Major General Frederick Conyers Cotton (30 July 1807 – 12 October 1901) was a British army officer who was posted in the Madras Presidency. He was among the first to introduce forestry practices into southern India. He collected wild plants in southern India and the genus Cottonia was named after him.

== Life and work ==
Cotton was the son of Henry Calveley Cotton and Matilda Lockwood. He was born in Southstoke, Oxfordshire. His siblings included Arthur Cotton and Sydney Cotton. He joined the Madras Infantry in 1825. On sick leave he went to the Cape of Good Hope and travelled around southern Africa in Kuruman where he met Robert Moffatt. In 1838 he travelled to Norway, Russia and America. In southern India, he initially worked in the public works department. He served in China during the First Opium War 1841–42 and was made a brevet major on the recommendation of his commanding officer Sir Hugh Gough. He became a full major in 1847 and on returning to India he was put in charge of engineering in Malabar and Canara. He was also involved in supervising the irrigation works started by his brother Sir Arthur Cotton in the Godavari. He spent summer in Ootacamund where he had a cottage named Woodcot. He married Mary Cunliffe, daughter of Brooke Cunliffe and Mary Pirrie in 1849 at Galle. He had an interest in gardening and had a greenhouse beside his Ooty cottage. Around 1847 he had noted that timber contractors for the Bombay Dockyard were damaging the forests between Coimbatore and Cochin and suggested that the British government take up management of the forests on their own.
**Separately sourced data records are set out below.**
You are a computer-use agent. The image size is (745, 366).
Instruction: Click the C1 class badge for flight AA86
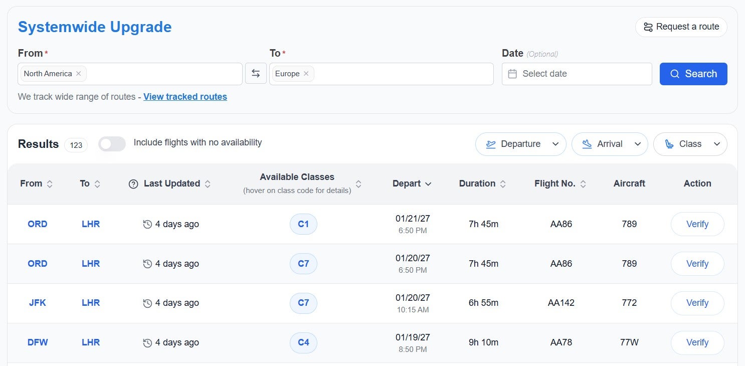point(303,224)
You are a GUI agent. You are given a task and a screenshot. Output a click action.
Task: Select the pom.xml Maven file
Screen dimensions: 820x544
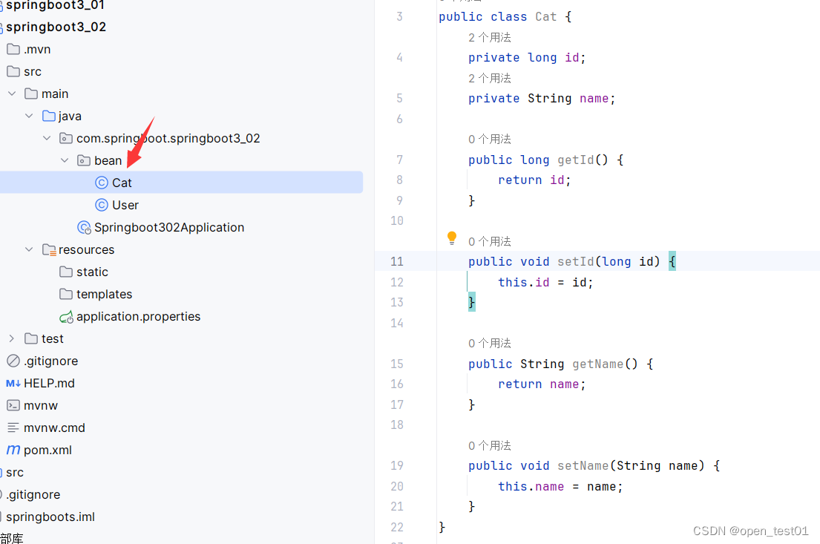point(48,450)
This was first put under the command of Cotton and later under Colonel James Michael who worked for seven years, especially in the Anamalais area. Cotton also examined wild plants and an orchid that he collected and sent to Robert Wight was named after him as Cottonia peduncularis. Wight described Cotton as "an indefatigable collector." Cotton took an interest in plants and in their scientific cultivation. He planted Eucalyptus globulus trees in 1848 at his Ooty home and at Gayton Park (said to be the oldest Eucalyptus in Ootacamund) which were said to be 150 feet tall in 1908. In 1866 he gave a report on the army stations in southern India, particularly those on the Nilgiris. After retirement he lived in Ealing Green with his wife. He became a vice chairman at the Royal Society of Art and in 1878 he was involved in organizing a congress on the water resources in England. He was made Companion of the Order of the Star of India in 1889. He read widely in natural history but was prevented in later life by poor eyesight.